How the healthcare industry is learning from data breaches
Not a day goes by without a discussion of the rapid increase in data breaches impacting the healthcare industry. Information and statistics in this regard are inescapable.
For instance, the so-called “Wall of Shame,” which is the public posting of breaches, recently crossed the 2,000 breach threshold. The Wall of Shame first came online in 2009 and took almost five years to hit the 1,000 barrier, but just needed another three years to hit 2,000. Clearly, the data show more breaches are happening more frequently.
While the Wall of Shame has now been around since 2009, there has not been a consistent, comprehensive source for information about healthcare data breaches. Sources are developing though, with the Protenus Breach Barometer being one of my favorites. The Breach Barometer is typically published on a monthly basis and highlights totals of known breaches from the previous month. Tracking the Breach Barometer reveals trends, which were highlighted in the recent mid-year Breach Barometer.
The highlights from the mid-year Breach Barometer are that insider issues and hacking incidents account for the vast majority of incidents. Insider issues can be broken into two large categories: inadvertent mistakes and malicious activities. The inadvertent mistakes could be sending to the wrong address, an email error or some other unintentional act.
To some degree, the inadvertent mistakes are unavoidable because no one can be perfect. A key with an inadvertent mistake is to catch the problem early, which can enhance the impact of any resulting mitigating act. While inadvertent mistakes are arguably a part of human nature, preparing individuals with comprehensive, consistent and ongoing education and training may reduce the risk. When individuals are aware of an issue and know how to address it, the likelihood of occurrence can be reduced, as well as building in a natural response.
The second major source of insider breaches, malicious intent, is harder to control because, as the name implies, the individual has some bad intent that will motivate attempts to get around defenses. When malicious intent is present, the individual is clearly trying to profit individually or through organized efforts. Awareness of the growing number of malicious intent incidents is the first step in combatting and stopping or preventing them.
Until a couple of years ago, stories that individuals were stealing medical information to sell for profit or otherwise taking advantage of trusted information were rare. Unfortunately, that is no longer the case. Multiple times per year, a story of a criminal prosecution or other outcome are reported. Further, malicious intent breaches can often take the form of a “small” breach in which only one or a few individuals have their information accessed. Many times, such breaches are done because the individuals know each other, or some personal relationship influences a decision.
Even though the malicious intent is designed to elude preventive efforts, tools and methods do exist to help address them. For instance, organizations would be well advised to regularly monitor and audit medical record access. Such efforts are arguably easier for electronic medical records because a log file is often present, and some portions of the review process can be automated. However, it is unclear how consistently organizations do this. Ensuring access is appropriate is a baseline requirement under HIPAA, so organizational compliance with audit reviews isn’t asking for anything unusual.
Hacking, the other major reason for an increased number of data breaches, is harder to address. Suffering a hacking attack is largely beyond a single organization’s control. It is a sad but true reality that hackers and other outsiders with bad intent are likely more sophisticated technologically.
While the disparity may exist, organizations should not resign themselves to being hacked. Intrusion can be made more difficult by implementing countermeasures, regularly updating and being proactive.

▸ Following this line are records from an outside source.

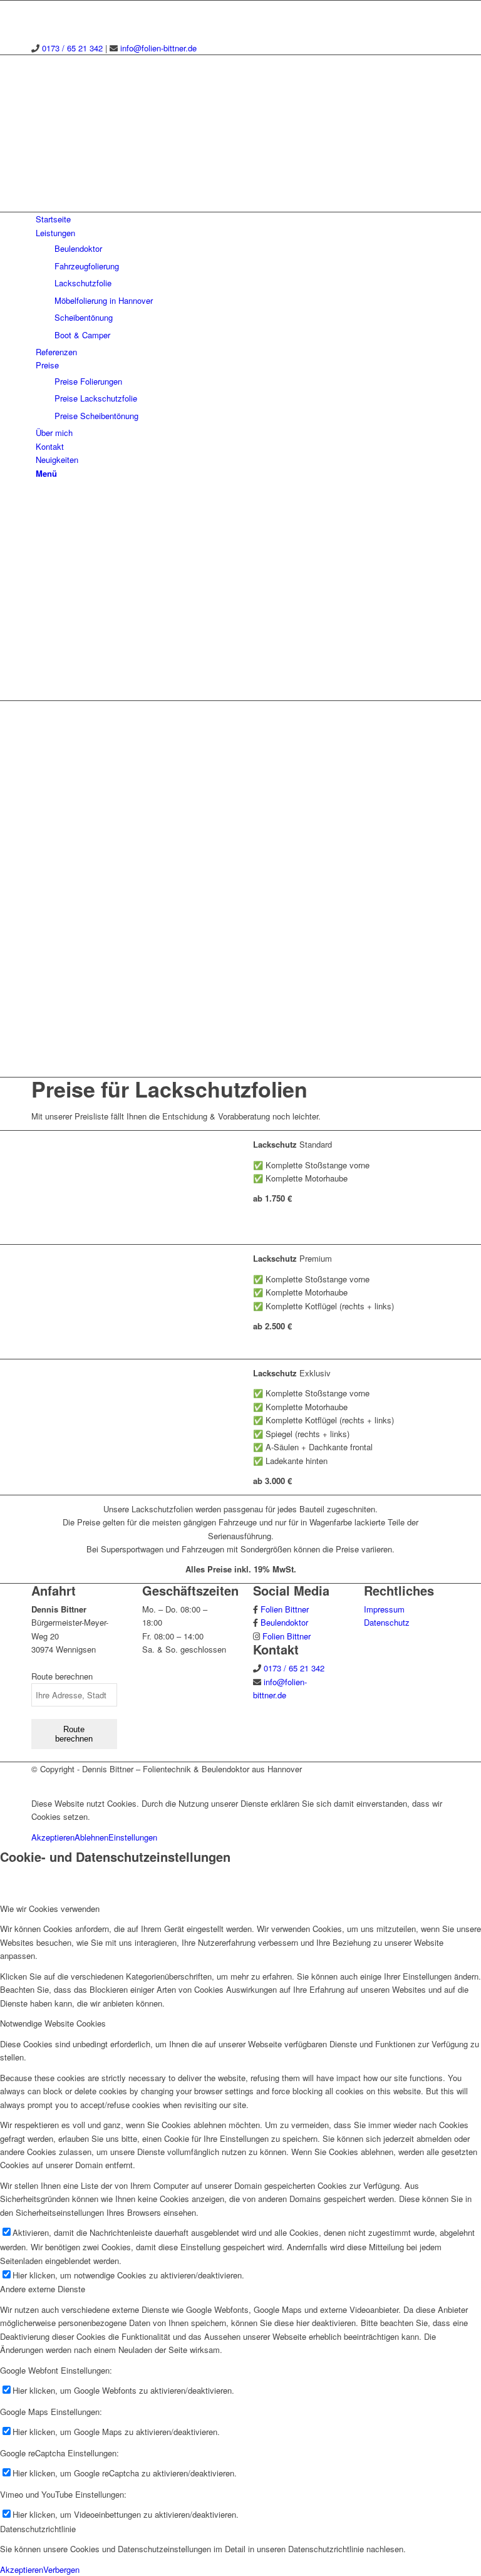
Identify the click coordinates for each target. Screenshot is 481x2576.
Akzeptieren (53, 1837)
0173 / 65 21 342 (72, 48)
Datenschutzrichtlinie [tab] (38, 2529)
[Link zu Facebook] (39, 21)
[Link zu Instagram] (39, 7)
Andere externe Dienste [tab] (42, 2289)
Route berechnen (74, 1734)
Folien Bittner (285, 1609)
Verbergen (61, 2569)
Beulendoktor (284, 1622)
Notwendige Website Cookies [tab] (53, 2023)
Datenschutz (387, 1622)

Further, no organization should believe that it is too small to be attacked. Practices of all sizes, whether single practitioners to multi-state systems, have been attacked and will continue to be attacked.
Despite the increasing frequency of attacks and reports, it is a time for optimism. More sources are quantifying, examining and breaking down the breaches. As such, there is an explosion of understanding about how healthcare information is being used and how it is vulnerable. As more analyses are conducted and distributed, all will benefit. The ability to collectively learn from each incident is one of the reasons for optimism about the future.
In the future, I believe that healthcare as an industry and organizations care about protecting healthcare information. No one is satisfied with a reality where more than one breach per day is occurring. Such consistent failings of trust are not acceptable, especially when that reality can be influenced through easily controlled actions.
It is easy to complain and highlight the issues without applauding the everyday work that is improving the situation. It is important not to forget the progress that has been made and the efforts that are ongoing. It is impossible to expect that all breaches will be stopped, but we should at least bring the number down and that groundwork exists.